Building a Q&A Application with Retrieval Augmented Generation (RAG)

Chatbots have come a long way, and one of the most powerful applications of Large Language Models (LLMs) is the complex Question and Answer (Q&A) chatbot. These bots can answer questions about specific sources of information, leveraging a technology known as Retrieval Augmented Generation (RAG).

What is Retrieval Augmented Generation (RAG)?

While general language models can perform common tasks like sentiment analysis and named entity recognition without additional background knowledge, more complex and knowledge-intensive tasks require a system that can access external knowledge sources. This approach leads to more factual and reliable answers, helping to mitigate the "hallucination" problem often associated with LLMs.

Researchers at Meta AI introduced a method called Retrieval Augmented Generation (RAG) to tackle these knowledge-intensive tasks. RAG combines an information retrieval component with a text generation model. It can be fine-tuned, and its internal knowledge can be updated efficiently without the need for retraining the entire model.

RAG accepts input, retrieves a set of relevant/supporting documents, and provides the source of these documents (e.g., Wikipedia). These documents are combined with the original prompt and sent to the text generator to produce the final output. This makes RAG adaptable to situations where facts change over time, which is particularly useful since the parameterized knowledge of LLMs is static. RAG allows language models to access the latest information without retraining, generating reliable outputs based on retrieved information.

RAG Architecture

A typical RAG application consists of two main components:

Indexing: This is the pipeline used to bring data from sources and create an index. It typically happens offline.

Retrieval and Generation: This is the actual RAG chain that takes user queries at runtime, retrieves relevant data from the index, and passes it to the model.
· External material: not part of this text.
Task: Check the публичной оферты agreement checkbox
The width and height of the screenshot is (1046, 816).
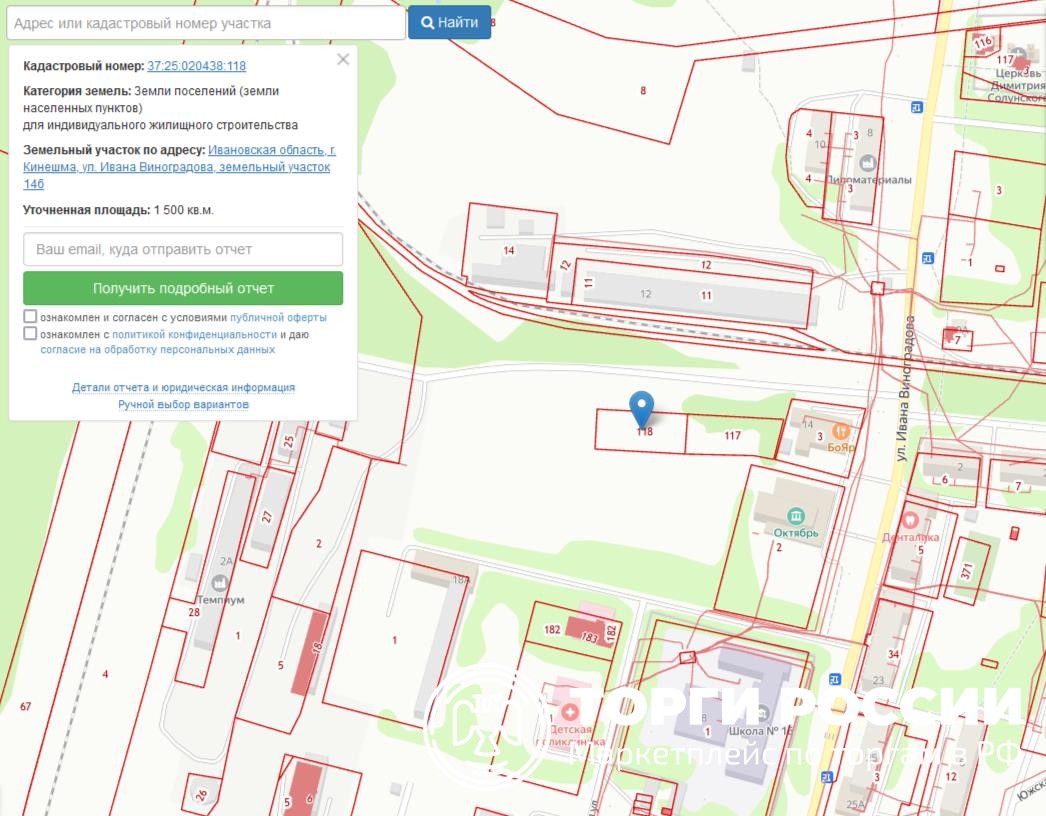Action: point(30,317)
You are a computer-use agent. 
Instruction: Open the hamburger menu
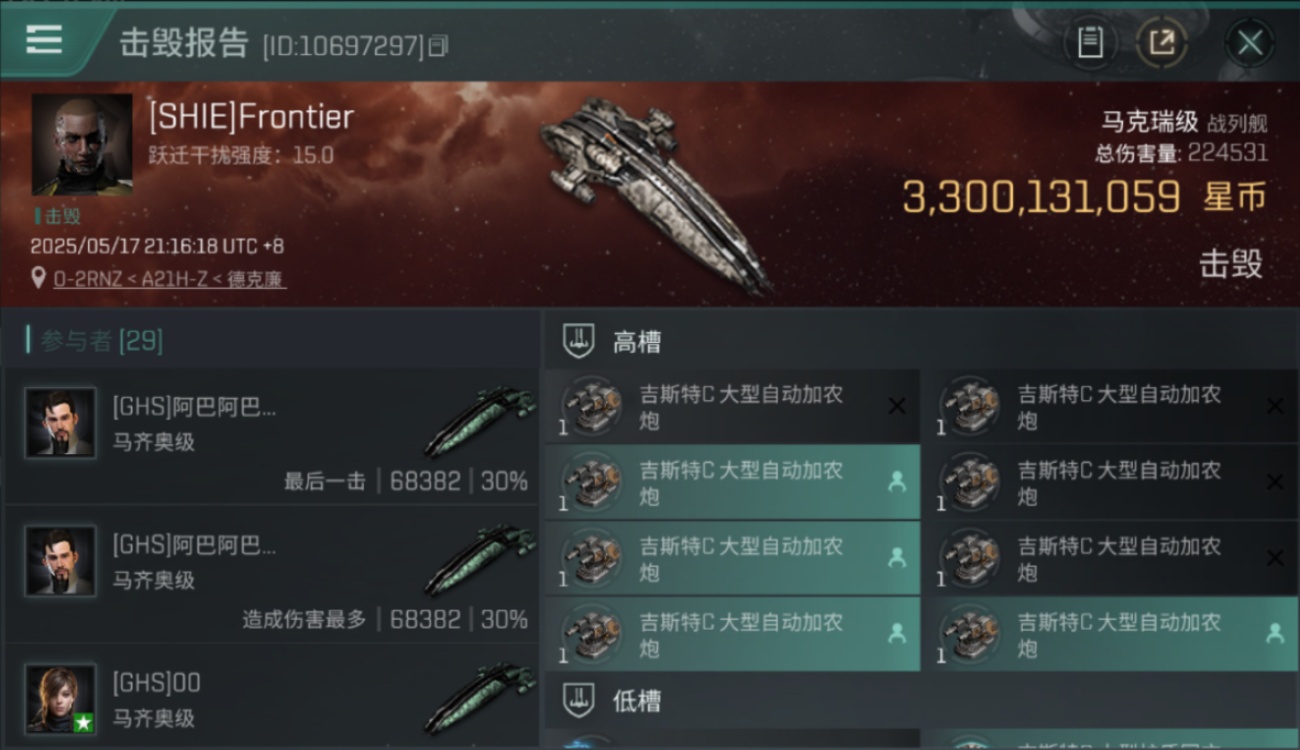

The most common complete sequence from raw data to answers is as follows:

Indexing

Loading: We start by loading the data, which is done using DocumentLoaders.
Splitting: A text splitter divides large chunks into smaller pieces. This is useful for indexing data and passing it to the model, as large chunks are harder to search and do not fit within the model's limited context window.
Storage: We need a place to store and index our splits so they can be searched later. This is typically done using a VectorStore and Embeddings model.

Retrieval and Generation

Retrieval: Given user input, relevant splits are retrieved using a retriever for storage.
Generation: The ChatModel/LLM uses a prompt that includes the question and the retrieved data.